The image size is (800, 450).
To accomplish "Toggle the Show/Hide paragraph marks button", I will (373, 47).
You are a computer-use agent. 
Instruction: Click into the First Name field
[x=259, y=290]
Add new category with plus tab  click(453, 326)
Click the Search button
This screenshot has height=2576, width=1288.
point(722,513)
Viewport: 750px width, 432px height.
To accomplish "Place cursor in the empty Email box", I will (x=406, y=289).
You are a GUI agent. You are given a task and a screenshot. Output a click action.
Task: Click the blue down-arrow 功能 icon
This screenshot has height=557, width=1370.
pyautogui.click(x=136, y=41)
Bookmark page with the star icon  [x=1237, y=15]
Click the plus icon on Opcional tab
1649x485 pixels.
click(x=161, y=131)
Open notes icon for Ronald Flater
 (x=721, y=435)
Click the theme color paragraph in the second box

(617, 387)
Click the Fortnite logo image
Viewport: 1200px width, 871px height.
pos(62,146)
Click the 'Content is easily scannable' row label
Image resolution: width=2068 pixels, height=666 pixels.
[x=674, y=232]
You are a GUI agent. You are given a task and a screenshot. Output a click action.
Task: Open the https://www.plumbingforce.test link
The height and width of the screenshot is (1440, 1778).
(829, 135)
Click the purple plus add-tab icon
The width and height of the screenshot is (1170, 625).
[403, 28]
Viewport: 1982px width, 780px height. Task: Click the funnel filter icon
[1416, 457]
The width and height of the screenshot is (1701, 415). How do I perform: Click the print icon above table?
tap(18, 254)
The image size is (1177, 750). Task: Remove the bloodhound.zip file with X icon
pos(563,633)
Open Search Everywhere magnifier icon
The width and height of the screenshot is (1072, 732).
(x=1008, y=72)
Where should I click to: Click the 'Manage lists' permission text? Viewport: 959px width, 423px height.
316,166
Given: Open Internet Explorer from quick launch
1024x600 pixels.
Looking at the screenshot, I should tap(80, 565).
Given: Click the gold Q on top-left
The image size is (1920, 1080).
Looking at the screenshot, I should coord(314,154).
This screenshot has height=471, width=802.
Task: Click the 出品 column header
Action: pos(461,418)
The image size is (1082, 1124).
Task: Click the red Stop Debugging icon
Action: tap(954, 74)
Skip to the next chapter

----

▶ [Goal of the exercise]
Look above for the line with "This screenshot has height=557, width=1370." and the line with "Given: Click the gold Q on top-left". Retype those two lines and every line between them exactly, adding nothing.

▶ [Output for this exercise]
This screenshot has height=557, width=1370.
pyautogui.click(x=136, y=41)
Bookmark page with the star icon  [x=1237, y=15]
Click the plus icon on Opcional tab
1649x485 pixels.
click(x=161, y=131)
Open notes icon for Ronald Flater
 (x=721, y=435)
Click the theme color paragraph in the second box

(617, 387)
Click the Fortnite logo image
Viewport: 1200px width, 871px height.
pos(62,146)
Click the 'Content is easily scannable' row label
Image resolution: width=2068 pixels, height=666 pixels.
[x=674, y=232]
You are a GUI agent. You are given a task and a screenshot. Output a click action.
Task: Open the https://www.plumbingforce.test link
The height and width of the screenshot is (1440, 1778).
(829, 135)
Click the purple plus add-tab icon
The width and height of the screenshot is (1170, 625).
[403, 28]
Viewport: 1982px width, 780px height. Task: Click the funnel filter icon
[1416, 457]
The width and height of the screenshot is (1701, 415). How do I perform: Click the print icon above table?
tap(18, 254)
The image size is (1177, 750). Task: Remove the bloodhound.zip file with X icon
pos(563,633)
Open Search Everywhere magnifier icon
The width and height of the screenshot is (1072, 732).
(x=1008, y=72)
Where should I click to: Click the 'Manage lists' permission text? Viewport: 959px width, 423px height.
316,166
Given: Open Internet Explorer from quick launch
1024x600 pixels.
Looking at the screenshot, I should tap(80, 565).
Given: Click the gold Q on top-left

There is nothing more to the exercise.